▸ Exercise prompt:
Line by line, output the data that follows exactly as written.
Source data below:
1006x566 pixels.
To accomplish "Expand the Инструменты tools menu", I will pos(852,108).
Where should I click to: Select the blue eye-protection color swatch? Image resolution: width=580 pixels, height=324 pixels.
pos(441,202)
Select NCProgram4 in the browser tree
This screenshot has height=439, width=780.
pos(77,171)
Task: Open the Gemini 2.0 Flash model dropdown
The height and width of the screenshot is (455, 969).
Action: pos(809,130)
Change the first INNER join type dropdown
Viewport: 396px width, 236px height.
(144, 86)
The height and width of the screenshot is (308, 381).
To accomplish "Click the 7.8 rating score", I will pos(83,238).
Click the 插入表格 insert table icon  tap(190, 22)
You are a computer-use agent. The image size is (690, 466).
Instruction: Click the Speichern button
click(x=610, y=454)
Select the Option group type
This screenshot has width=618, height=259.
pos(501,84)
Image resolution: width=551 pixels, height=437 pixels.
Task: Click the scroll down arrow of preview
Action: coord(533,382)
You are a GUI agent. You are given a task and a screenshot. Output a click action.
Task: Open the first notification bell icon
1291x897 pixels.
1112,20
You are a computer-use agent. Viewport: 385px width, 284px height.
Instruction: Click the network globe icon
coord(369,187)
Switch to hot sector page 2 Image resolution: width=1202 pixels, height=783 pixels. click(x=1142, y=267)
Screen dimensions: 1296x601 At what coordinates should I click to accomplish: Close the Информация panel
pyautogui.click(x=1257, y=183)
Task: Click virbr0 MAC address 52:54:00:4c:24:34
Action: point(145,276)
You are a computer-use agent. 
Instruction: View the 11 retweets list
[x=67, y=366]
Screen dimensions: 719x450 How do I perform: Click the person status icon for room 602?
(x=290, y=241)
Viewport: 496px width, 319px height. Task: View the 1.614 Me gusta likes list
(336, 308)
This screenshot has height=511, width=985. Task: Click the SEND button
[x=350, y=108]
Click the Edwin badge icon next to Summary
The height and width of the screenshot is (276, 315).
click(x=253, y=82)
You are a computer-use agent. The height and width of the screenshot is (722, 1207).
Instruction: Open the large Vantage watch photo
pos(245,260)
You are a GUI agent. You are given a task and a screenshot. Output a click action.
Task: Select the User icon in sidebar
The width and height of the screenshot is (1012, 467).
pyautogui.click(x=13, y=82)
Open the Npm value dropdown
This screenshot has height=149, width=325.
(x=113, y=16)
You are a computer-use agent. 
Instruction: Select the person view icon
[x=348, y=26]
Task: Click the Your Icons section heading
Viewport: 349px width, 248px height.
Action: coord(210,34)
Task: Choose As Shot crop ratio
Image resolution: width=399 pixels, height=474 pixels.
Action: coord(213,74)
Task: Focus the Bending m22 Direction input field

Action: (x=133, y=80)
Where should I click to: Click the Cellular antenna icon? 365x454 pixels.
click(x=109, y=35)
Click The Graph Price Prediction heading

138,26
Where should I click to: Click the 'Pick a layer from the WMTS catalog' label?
End of Source data.
▸ Response to this exercise:
1006x566 pixels.
To accomplish "Expand the Инструменты tools menu", I will pos(852,108).
Where should I click to: Select the blue eye-protection color swatch? Image resolution: width=580 pixels, height=324 pixels.
pos(441,202)
Select NCProgram4 in the browser tree
This screenshot has height=439, width=780.
pos(77,171)
Task: Open the Gemini 2.0 Flash model dropdown
The height and width of the screenshot is (455, 969).
Action: pos(809,130)
Change the first INNER join type dropdown
Viewport: 396px width, 236px height.
(144, 86)
The height and width of the screenshot is (308, 381).
To accomplish "Click the 7.8 rating score", I will pos(83,238).
Click the 插入表格 insert table icon  tap(190, 22)
You are a computer-use agent. The image size is (690, 466).
Instruction: Click the Speichern button
click(x=610, y=454)
Select the Option group type
This screenshot has width=618, height=259.
pos(501,84)
Image resolution: width=551 pixels, height=437 pixels.
Task: Click the scroll down arrow of preview
Action: coord(533,382)
You are a GUI agent. You are given a task and a screenshot. Output a click action.
Task: Open the first notification bell icon
1291x897 pixels.
1112,20
You are a computer-use agent. Viewport: 385px width, 284px height.
Instruction: Click the network globe icon
coord(369,187)
Switch to hot sector page 2 Image resolution: width=1202 pixels, height=783 pixels. click(x=1142, y=267)
Screen dimensions: 1296x601 At what coordinates should I click to accomplish: Close the Информация panel
pyautogui.click(x=1257, y=183)
Task: Click virbr0 MAC address 52:54:00:4c:24:34
Action: point(145,276)
You are a computer-use agent. 
Instruction: View the 11 retweets list
[x=67, y=366]
Screen dimensions: 719x450 How do I perform: Click the person status icon for room 602?
(x=290, y=241)
Viewport: 496px width, 319px height. Task: View the 1.614 Me gusta likes list
(336, 308)
This screenshot has height=511, width=985. Task: Click the SEND button
[x=350, y=108]
Click the Edwin badge icon next to Summary
The height and width of the screenshot is (276, 315).
click(x=253, y=82)
You are a computer-use agent. The height and width of the screenshot is (722, 1207).
Instruction: Open the large Vantage watch photo
pos(245,260)
You are a GUI agent. You are given a task and a screenshot. Output a click action.
Task: Select the User icon in sidebar
The width and height of the screenshot is (1012, 467).
pyautogui.click(x=13, y=82)
Open the Npm value dropdown
This screenshot has height=149, width=325.
(x=113, y=16)
You are a computer-use agent. 
Instruction: Select the person view icon
[x=348, y=26]
Task: Click the Your Icons section heading
Viewport: 349px width, 248px height.
Action: coord(210,34)
Task: Choose As Shot crop ratio
Image resolution: width=399 pixels, height=474 pixels.
Action: coord(213,74)
Task: Focus the Bending m22 Direction input field

Action: (x=133, y=80)
Where should I click to: Click the Cellular antenna icon? 365x454 pixels.
click(x=109, y=35)
Click The Graph Price Prediction heading

138,26
Where should I click to: Click the 'Pick a layer from the WMTS catalog' label?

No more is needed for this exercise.